The Society of Obstetricians and Gynaecologists of Canada (SOGC) provides information on both hormonal and non-hormonal contraceptive options. The It's a plan quiz can help you decide on a method that’s best for you.
To book an appointment at Health Services, call 514-848-2424 ext. 3565.
Health Services is available to registered Concordia students who pay student services fees and employees who receive this benefit through their collective agreements.
You can get a prescription virtually through a tele-medicine service. Many Concordia students have paid for access to Maple: Select “birth control” from the list of options.
Note that you cannot get an IUD or implant through a virtual service.
To get a first contraception prescription from your pharmacist, call your local pharmacy or book an appointment on Clic Santé – select Medication and prescription category. Consultation fees may apply.

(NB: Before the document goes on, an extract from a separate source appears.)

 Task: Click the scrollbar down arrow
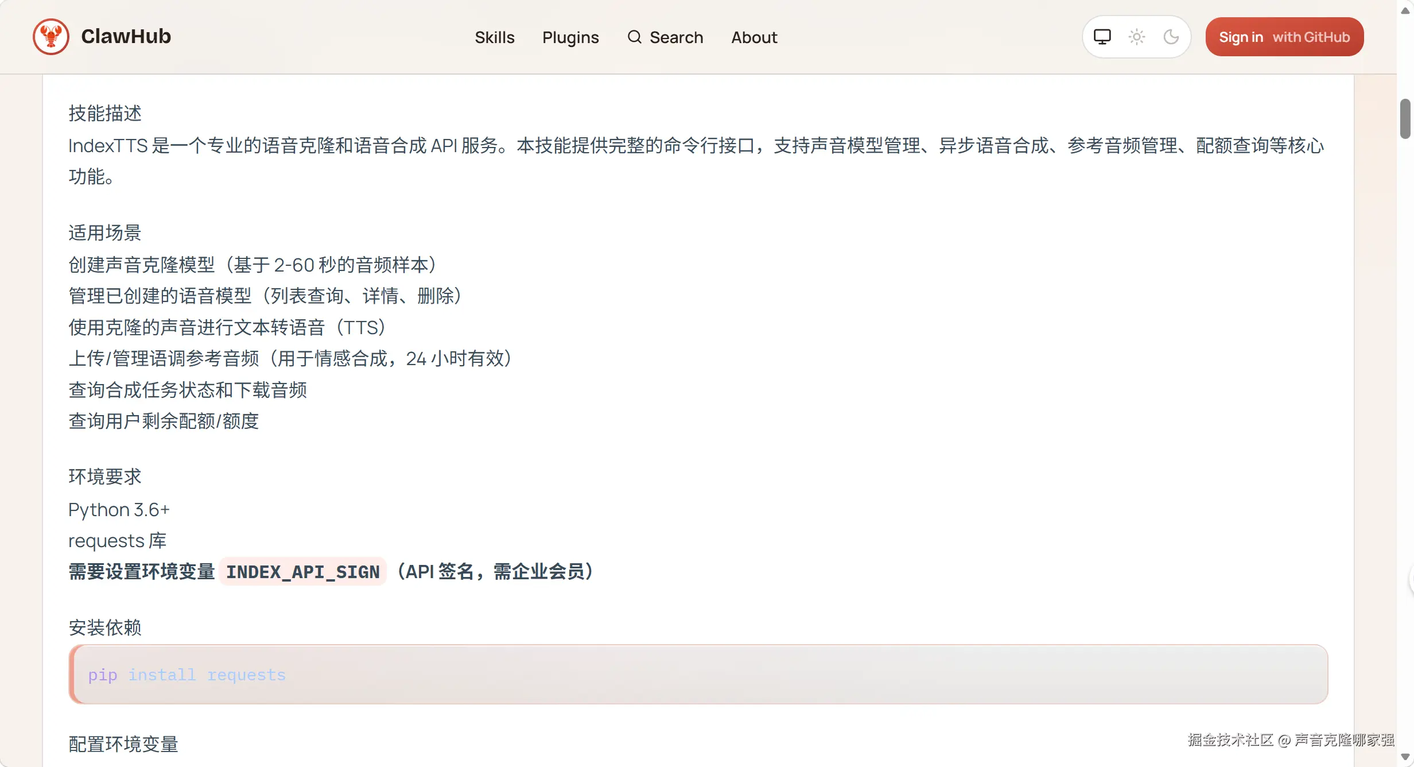click(x=1404, y=757)
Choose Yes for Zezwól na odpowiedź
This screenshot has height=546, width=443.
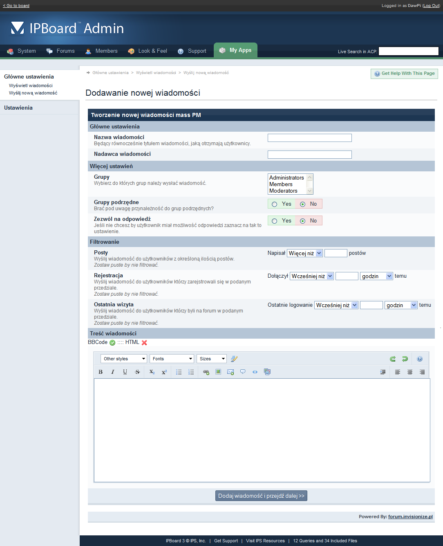click(275, 221)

A pharmacist cannot renew your hormonal contraception prescription, but may be able to extend it under certain conditions while you are waiting to see your nurse or doctor.

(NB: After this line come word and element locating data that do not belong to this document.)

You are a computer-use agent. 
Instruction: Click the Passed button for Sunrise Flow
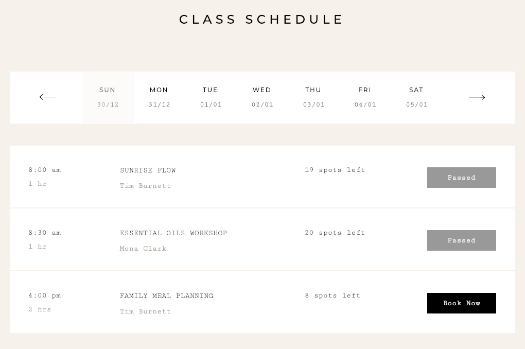click(x=461, y=178)
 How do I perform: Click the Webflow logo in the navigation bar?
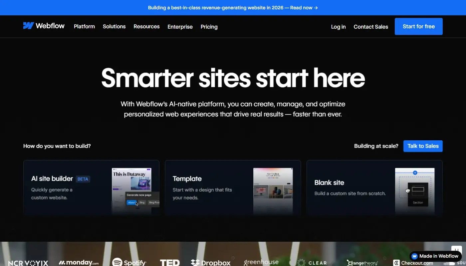[44, 26]
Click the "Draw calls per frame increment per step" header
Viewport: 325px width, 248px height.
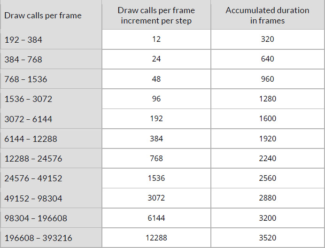coord(156,16)
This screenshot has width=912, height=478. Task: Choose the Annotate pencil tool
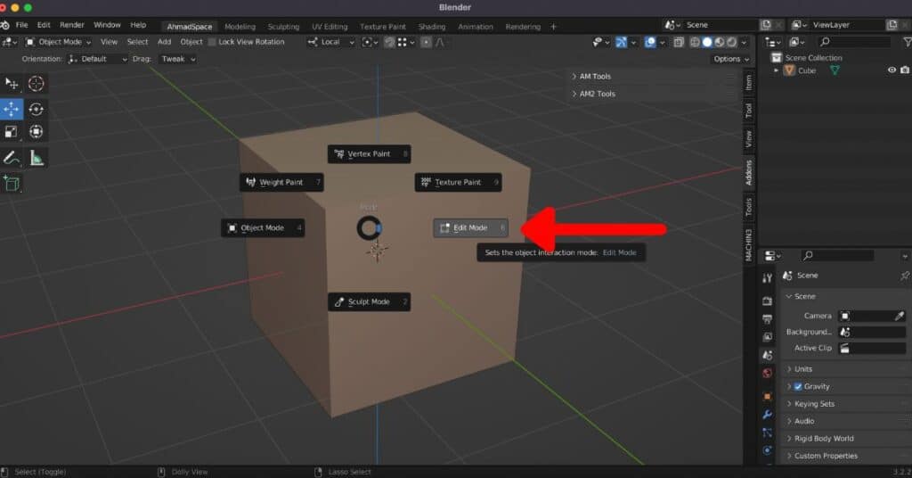pos(12,158)
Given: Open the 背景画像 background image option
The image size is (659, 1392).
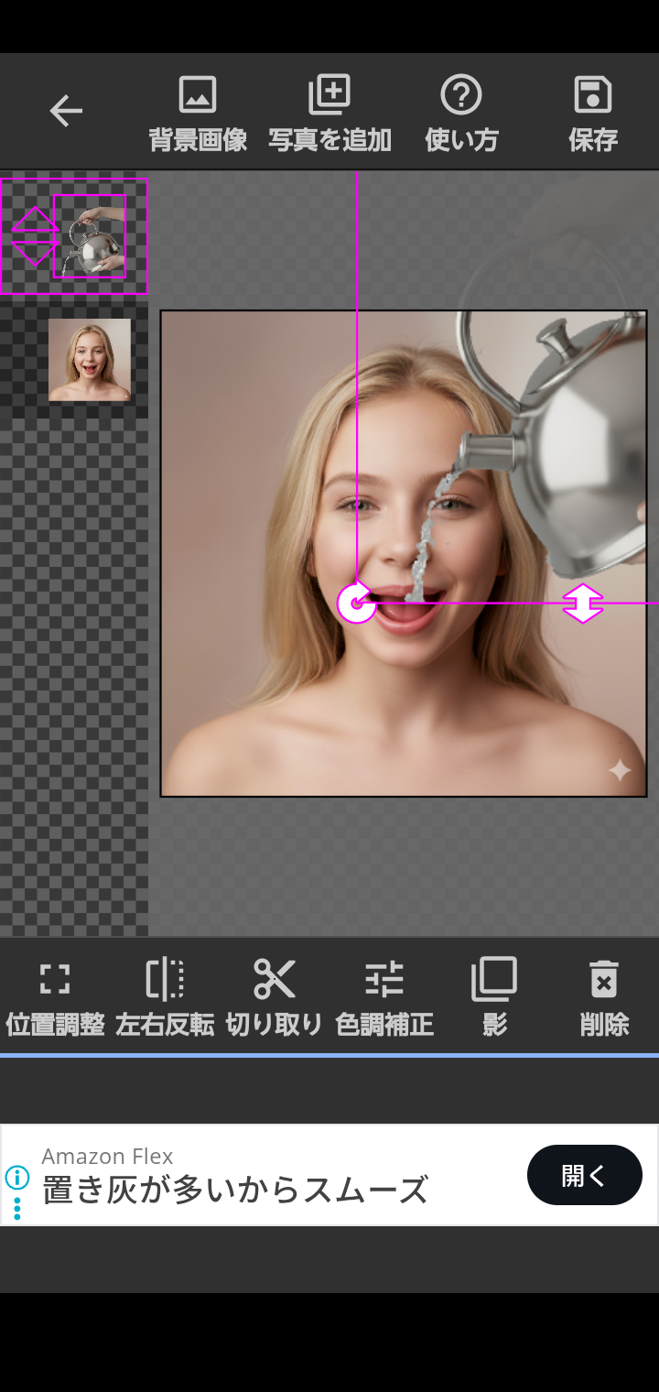Looking at the screenshot, I should 198,114.
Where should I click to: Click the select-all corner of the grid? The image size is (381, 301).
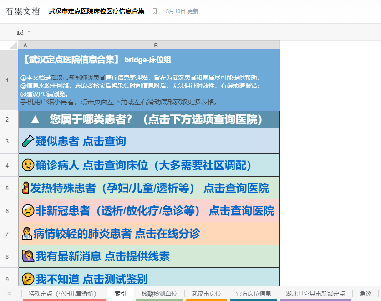9,45
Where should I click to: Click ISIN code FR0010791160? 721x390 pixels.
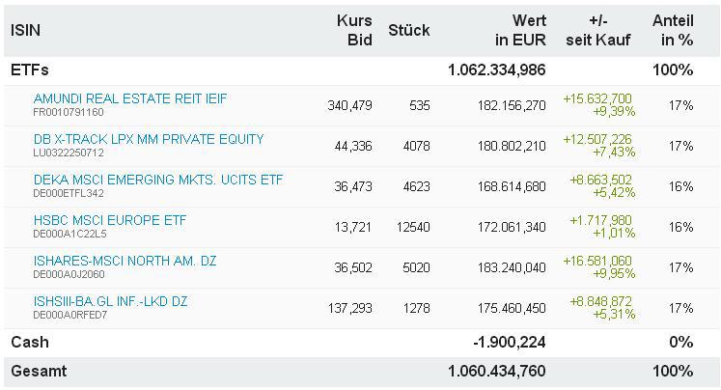(68, 112)
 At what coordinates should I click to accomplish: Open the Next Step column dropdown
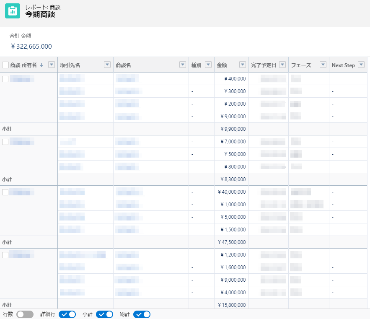tap(361, 65)
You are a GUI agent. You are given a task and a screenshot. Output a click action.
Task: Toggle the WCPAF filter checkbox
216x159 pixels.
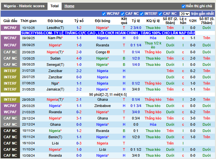104,14
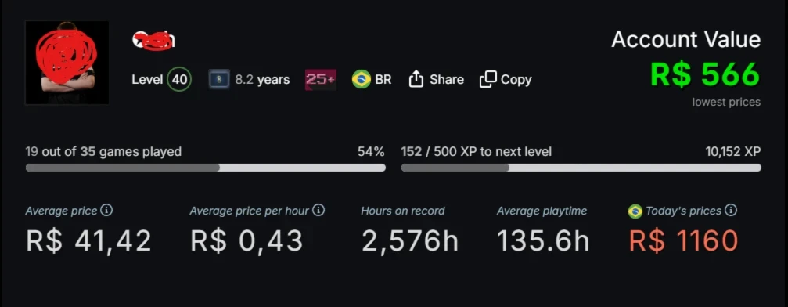Click the 8 years service badge icon

click(x=219, y=80)
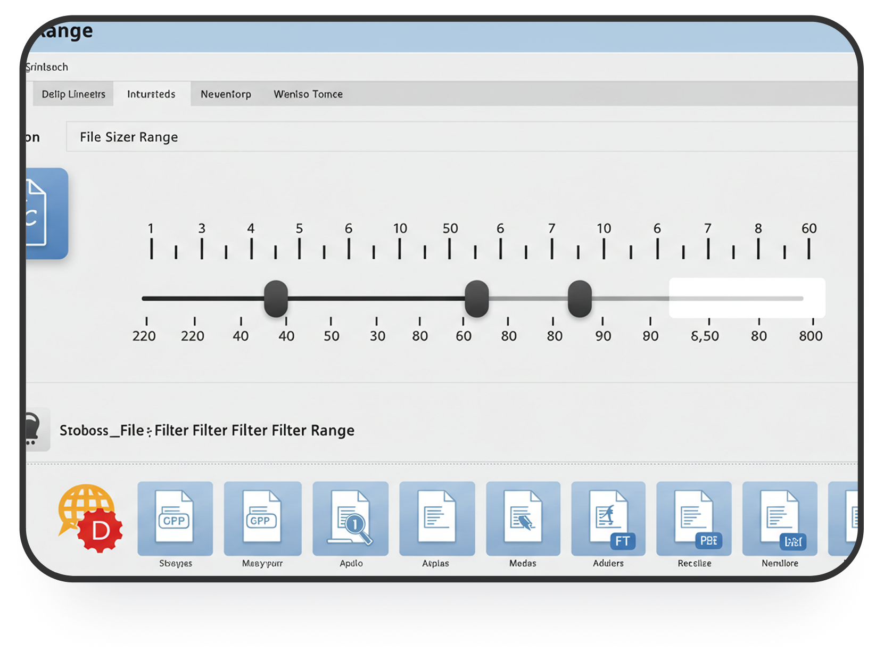Image resolution: width=884 pixels, height=667 pixels.
Task: Switch to the Neuenforp tab
Action: [x=226, y=94]
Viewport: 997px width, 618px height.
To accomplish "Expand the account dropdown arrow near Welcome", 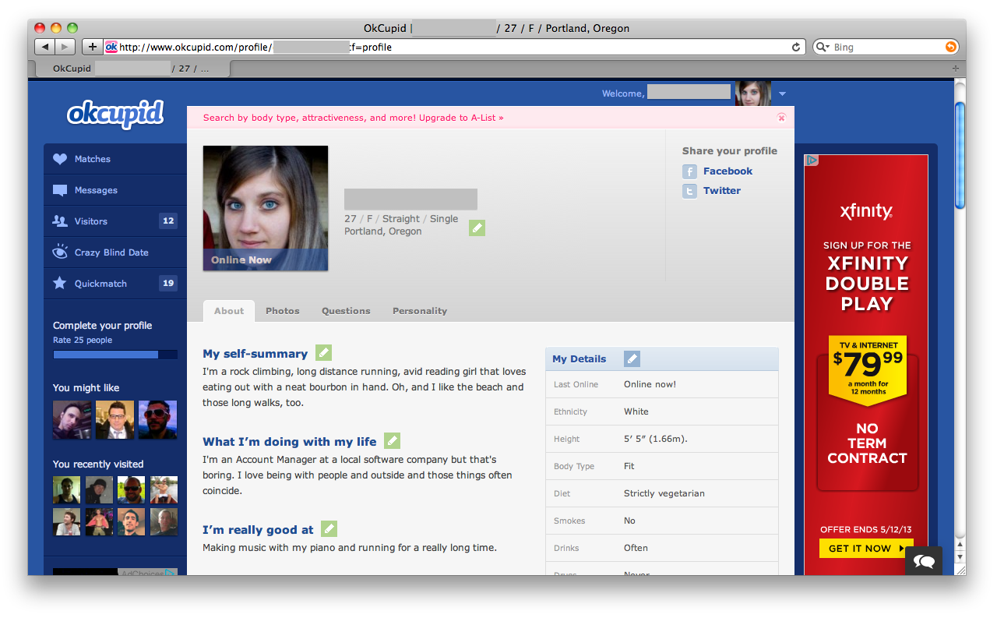I will [782, 94].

People 25 years old and under can access the Aire ouverte network of youth clinics.
- Aire ouverte de Côte-des-neiges (see their schedule)
- Aire ouverte de LaSalle and west Island (several locations; see their schedule)

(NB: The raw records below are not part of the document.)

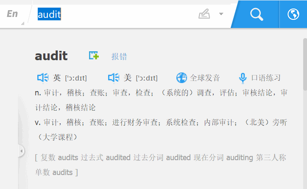Start 口语练习 with the microphone icon
Viewport: 307px width, 189px height.
point(243,78)
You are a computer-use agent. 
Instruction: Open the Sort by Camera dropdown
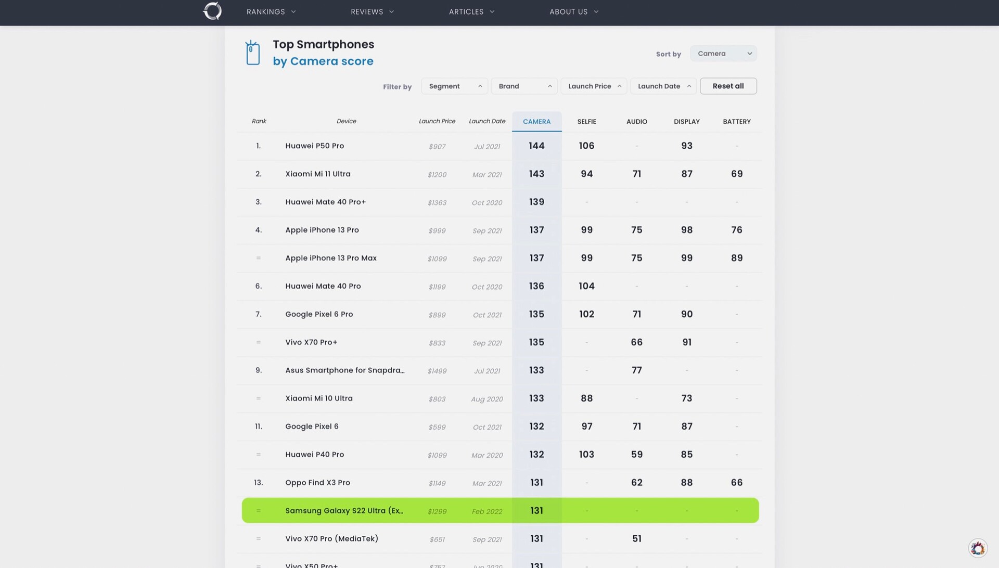tap(723, 54)
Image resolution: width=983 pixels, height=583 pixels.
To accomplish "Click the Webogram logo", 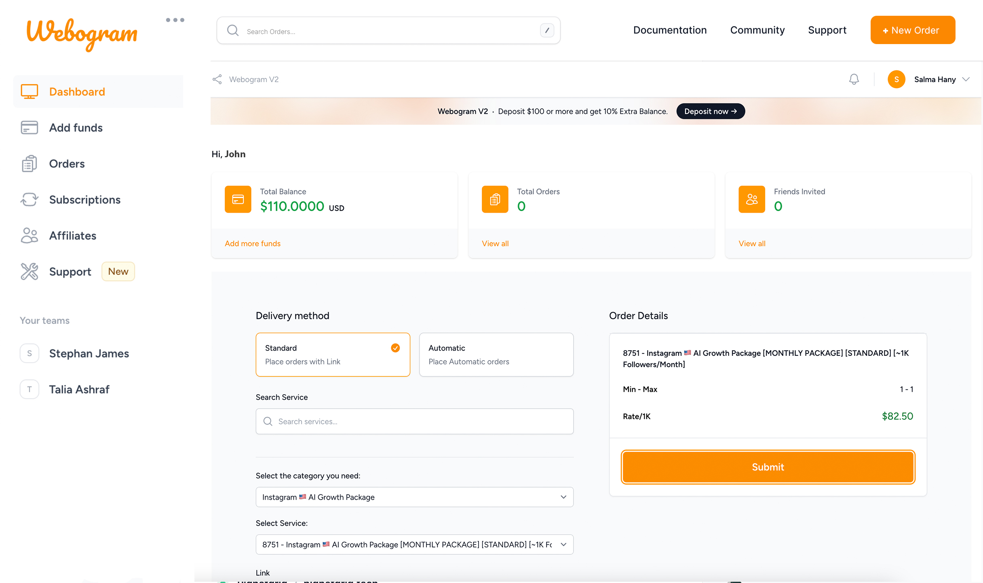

- Aire ouverte du centre-ville de Montréal (downtown Montreal): information is only in French right now; use a translation extension on your browser if needed.
- Aire ouverte de Pointe-aux-Trembles (east end of the island): information is only in French right now; use a translation extension on your browser if you need.
Many CLSCs hold walk-in and by-appointment clinics for people 25 years old and under: click on the CLSC that is closest to you to find the schedule and contact information:
There are different methods available. SexandU is a good resource to help you make an informed decision.
- The copper IUD can be perscribed at some of the locations listed above, but not all e.g. an online clinic won't be able offer an appointment to install the IUD. Check with the provider to learn more. The copper IUD can be prescribed and inserted by healthcare professionals at Health Services, and is offered free of charge at Concordia Health Services.
- You can find free condoms at Concordia and in Montreal
Some non-hormonal options can be more difficult to access, so we've listed a few sources; these are not the only sources, but a place to start.
Emergency contraception are medications you can take after intercourse to prevent pregnancy. Emergency contraception is not intended as a regular method of birth control.
A third option, copper IUD, is the most effective, but needs to be inserted by a doctor within 7 days of unprotected intercourse. This method is hard to access when needed as it requires a doctor's appointment. Emergency contraception pills are more accessible than the copper IUD and it is best to take the pills as soon as possible.
You can find emergency contraception pills:
- From your pharmacist. You can walk into a pharmacy and request emergency contraception: no need to book an appointment. For people with a valid RAMQ card, there will be no additional consultation fee. For people with out-of-province and international student health plans, there will be a small additional consultation fee.
- For free for people with a RAMQ card, at CLSC Metro (one block from Concordia SGW campus) by going to the walk-in: no appointment is needed. For people with out-of-province and international student health plans, there will be a small additional consultation fee.
- You can get a prescription at the walk-in clinic at Concordia Health Services, after, you can buy the medicine at any pharmacy.
If you missed a dose of your hormonal contraceptive, consult the package insert of the contraception that you are using.
Stay on Schedule from Society of Obstetricians and Gynaecologists of Canada is a good tool to help decide what the next step is.
You can also call Info Santé at 8-1-1 (24/7, free) to speak with a nurse, who will help you decide what to do.
Your pharmacist can also assist you.